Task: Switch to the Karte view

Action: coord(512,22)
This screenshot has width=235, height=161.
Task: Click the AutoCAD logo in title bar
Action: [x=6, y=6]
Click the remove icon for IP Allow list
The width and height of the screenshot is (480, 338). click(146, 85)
• • • • •
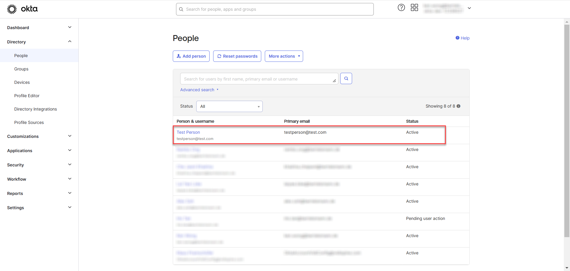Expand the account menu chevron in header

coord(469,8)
• • • • •
● Stated problem:
Copy the data shown above, starting at the line that contains "Expand the account menu chevron in header" and ending at the line that contains "coord(469,8)", and leave the pictures out of your answer.

● Output of the exercise:
Expand the account menu chevron in header

coord(469,8)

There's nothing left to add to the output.